In deze zaak hebben twee passagiers een vordering ingesteld tegen British Airways vanwege een langdurige vertraging van hun vlucht. De passagiers hadden een vervoersovereenkomst gesloten met British Airways voor een vlucht van Los Angeles naar Amsterdam via Londen op 25 en 26 mei 2017. De eerste vlucht, BA282, had een vertraging van ongeveer een uur, waardoor de passagiers hun aansluitende vlucht naar Amsterdam misten. British Airways heeft de passagiers omgeboekt naar een vervangende vlucht, maar zij arriveerden meer dan vier uur later dan oorspronkelijk gepland.
De passagiers vorderden compensatie op basis van de Verordening (EG) nr. 261/2004, die regels vaststelt voor compensatie en bijstand aan luchtreizigers bij vertragingen. British Airways betwistte de vordering en voerde aan dat de vertraging het gevolg was van buitengewone omstandigheden, namelijk een besluit van de luchtverkeersleiding in verband met werkzaamheden aan de luchthaven in Los Angeles. De luchtvaartmaatschappij stelde dat deze omstandigheden de vertraging van de vlucht hadden veroorzaakt.

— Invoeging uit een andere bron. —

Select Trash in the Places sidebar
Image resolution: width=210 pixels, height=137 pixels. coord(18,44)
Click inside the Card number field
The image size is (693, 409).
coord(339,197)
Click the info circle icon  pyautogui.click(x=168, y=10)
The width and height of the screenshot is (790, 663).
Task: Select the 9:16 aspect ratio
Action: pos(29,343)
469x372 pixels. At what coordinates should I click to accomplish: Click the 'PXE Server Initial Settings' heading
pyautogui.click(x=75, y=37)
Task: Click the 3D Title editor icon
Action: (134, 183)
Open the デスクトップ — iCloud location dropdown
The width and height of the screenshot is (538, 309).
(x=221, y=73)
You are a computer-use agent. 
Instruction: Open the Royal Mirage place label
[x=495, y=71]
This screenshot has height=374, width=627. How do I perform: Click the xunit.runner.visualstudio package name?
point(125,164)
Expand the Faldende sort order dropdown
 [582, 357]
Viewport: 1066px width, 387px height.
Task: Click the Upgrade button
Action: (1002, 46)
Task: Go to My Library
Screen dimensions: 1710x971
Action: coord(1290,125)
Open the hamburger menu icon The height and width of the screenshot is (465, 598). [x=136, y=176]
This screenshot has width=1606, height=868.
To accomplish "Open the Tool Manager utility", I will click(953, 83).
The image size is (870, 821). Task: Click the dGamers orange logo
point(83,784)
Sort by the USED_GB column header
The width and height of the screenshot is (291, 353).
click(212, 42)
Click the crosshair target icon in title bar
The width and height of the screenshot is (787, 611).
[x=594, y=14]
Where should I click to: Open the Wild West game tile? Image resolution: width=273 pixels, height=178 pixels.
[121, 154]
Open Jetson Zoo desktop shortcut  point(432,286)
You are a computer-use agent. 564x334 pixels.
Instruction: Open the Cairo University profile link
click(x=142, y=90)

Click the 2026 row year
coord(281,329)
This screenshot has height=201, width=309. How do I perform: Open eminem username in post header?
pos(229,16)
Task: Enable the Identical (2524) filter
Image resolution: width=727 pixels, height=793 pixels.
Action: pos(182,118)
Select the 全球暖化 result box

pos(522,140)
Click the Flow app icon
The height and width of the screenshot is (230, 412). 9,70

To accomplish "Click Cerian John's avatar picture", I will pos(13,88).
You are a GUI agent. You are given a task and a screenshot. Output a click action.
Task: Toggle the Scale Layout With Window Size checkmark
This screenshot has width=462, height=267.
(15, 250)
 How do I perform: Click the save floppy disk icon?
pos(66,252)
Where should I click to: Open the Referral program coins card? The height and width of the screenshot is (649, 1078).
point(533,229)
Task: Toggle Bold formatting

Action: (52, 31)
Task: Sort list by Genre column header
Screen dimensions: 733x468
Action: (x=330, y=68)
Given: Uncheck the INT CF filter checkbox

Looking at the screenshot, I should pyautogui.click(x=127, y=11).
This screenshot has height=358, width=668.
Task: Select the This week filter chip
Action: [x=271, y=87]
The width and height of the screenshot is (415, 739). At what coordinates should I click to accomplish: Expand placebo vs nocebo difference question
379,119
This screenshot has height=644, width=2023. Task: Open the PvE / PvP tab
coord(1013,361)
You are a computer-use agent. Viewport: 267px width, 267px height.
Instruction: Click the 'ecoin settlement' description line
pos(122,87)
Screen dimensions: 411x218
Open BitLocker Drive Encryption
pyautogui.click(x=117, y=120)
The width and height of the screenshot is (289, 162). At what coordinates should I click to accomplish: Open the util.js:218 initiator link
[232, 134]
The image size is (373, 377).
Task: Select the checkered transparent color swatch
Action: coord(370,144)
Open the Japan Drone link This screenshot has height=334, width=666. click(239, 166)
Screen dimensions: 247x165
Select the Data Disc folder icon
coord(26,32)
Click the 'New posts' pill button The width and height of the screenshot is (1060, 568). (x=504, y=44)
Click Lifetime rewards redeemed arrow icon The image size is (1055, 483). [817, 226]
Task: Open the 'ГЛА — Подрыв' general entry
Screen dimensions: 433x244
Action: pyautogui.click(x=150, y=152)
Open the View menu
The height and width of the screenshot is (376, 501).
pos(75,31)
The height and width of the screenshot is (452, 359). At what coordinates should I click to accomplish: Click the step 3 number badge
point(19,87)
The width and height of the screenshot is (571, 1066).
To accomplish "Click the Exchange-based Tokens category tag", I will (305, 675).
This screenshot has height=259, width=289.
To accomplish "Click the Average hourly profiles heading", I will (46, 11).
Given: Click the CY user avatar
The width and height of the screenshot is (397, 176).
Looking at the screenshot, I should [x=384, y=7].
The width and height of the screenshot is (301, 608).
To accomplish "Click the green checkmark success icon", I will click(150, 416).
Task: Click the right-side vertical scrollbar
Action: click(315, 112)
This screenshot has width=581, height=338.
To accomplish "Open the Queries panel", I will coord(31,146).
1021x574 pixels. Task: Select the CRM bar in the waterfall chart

De kantonrechter oordeelde dat British Airways niet voldoende had aangetoond dat de vertraging van vlucht BA282 het gevolg was van de door de luchtverkeersleiding opgelegde beperkingen. De rechter concludeerde dat de vertraging voornamelijk was veroorzaakt door het missen van de aansluitende vlucht en dat de passagiers recht hadden op compensatie. De vordering tot betaling van € 1.200,00 werd toegewezen, evenals de wettelijke rente en de proceskosten. De kantonrechter verklaarde het vonnis uitvoerbaar bij voorraad en wees het meer of anders gevorderde af.